[PATCH] D144715: [AMDGPU] Use `S_BFE_U64` for uniform i1-i64 ext
Pierre van Houtryve via Phabricator via llvm-commits
llvm-commits at lists.llvm.org
Fri Feb 24 04:23:05 PST 2023
Pierre-vh added inline comments.
================
Comment at: llvm/test/CodeGen/AMDGPU/saddo.ll:32
; SI-NEXT: s_xor_b64 s[4:5], s[6:7], vcc
-; SI-NEXT: v_cndmask_b32_e64 v0, 0, 1, s[4:5]

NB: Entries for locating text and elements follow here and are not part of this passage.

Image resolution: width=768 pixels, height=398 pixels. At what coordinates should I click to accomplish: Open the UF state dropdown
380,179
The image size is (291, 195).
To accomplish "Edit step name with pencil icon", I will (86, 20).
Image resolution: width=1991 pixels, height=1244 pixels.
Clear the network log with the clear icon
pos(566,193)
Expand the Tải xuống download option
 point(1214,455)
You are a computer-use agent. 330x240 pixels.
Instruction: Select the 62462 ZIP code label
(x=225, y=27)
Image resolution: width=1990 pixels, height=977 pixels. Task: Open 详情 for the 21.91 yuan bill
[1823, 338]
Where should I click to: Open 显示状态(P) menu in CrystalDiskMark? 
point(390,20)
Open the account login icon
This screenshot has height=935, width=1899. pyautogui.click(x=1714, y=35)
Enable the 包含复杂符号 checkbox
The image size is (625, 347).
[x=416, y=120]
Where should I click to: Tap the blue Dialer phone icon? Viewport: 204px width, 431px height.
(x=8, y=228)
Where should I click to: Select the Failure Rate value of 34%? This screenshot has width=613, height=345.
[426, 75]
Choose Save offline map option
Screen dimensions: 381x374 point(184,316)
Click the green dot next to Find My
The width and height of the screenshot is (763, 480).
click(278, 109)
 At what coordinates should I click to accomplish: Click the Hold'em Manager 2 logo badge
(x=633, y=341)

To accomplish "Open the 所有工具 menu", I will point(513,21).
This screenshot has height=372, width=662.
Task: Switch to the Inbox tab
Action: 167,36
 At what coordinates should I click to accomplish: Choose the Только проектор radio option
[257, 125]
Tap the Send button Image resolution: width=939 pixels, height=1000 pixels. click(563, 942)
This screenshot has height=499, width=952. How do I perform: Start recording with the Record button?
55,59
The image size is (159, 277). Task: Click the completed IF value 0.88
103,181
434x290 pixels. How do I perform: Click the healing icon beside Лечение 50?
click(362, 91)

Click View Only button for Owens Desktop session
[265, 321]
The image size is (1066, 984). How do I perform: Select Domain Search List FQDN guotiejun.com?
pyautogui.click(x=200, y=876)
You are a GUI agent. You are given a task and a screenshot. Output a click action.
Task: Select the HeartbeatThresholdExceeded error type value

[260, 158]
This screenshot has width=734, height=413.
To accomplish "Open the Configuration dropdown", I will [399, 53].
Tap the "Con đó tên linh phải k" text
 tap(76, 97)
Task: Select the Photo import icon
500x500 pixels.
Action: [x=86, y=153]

-; SI-NEXT: v_mov_b32_e32 v1, s11
-; SI-NEXT: v_add_i32_e32 v0, vcc, s10, v0
-; SI-NEXT: v_addc_u32_e32 v1, vcc, 0, v1, vcc
+; SI-NEXT: s_bfe_u64 s[4:5], s[4:5], 0x10000
+; SI-NEXT: s_add_u32 s4, s10, s4
----------------
foad wrote:
> I'm not sure this is correct. The old code treated s[4:5] like a divergent boolean, with a bit for each *active* lane. The new code assumes the boolean value is in bit 0 - but will that work if lane 0 is not active?
Very good question; I have a bit of trouble following what V_CNDMASK does exactly in this case.
v0 is the destination, but what do the 0/1/s[4:5] correspond to?
This function doesn't seem to select with global isel so I can't compare with that
================
Comment at: llvm/test/CodeGen/AMDGPU/usubo.ll:19
+; SI-NEXT: v_cmp_gt_u64_e32 vcc, s[0:1], v[0:1]
+; SI-NEXT: s_bfe_u64 s[6:7], vcc, 0x10000
+; SI-NEXT: s_add_u32 s6, s0, s6
----------------
arsenm wrote:
> Pierre-vh wrote:
> > This looks a bit like a regression but I'm not sure how to address it. The pattern comes from `zext (setcc)`.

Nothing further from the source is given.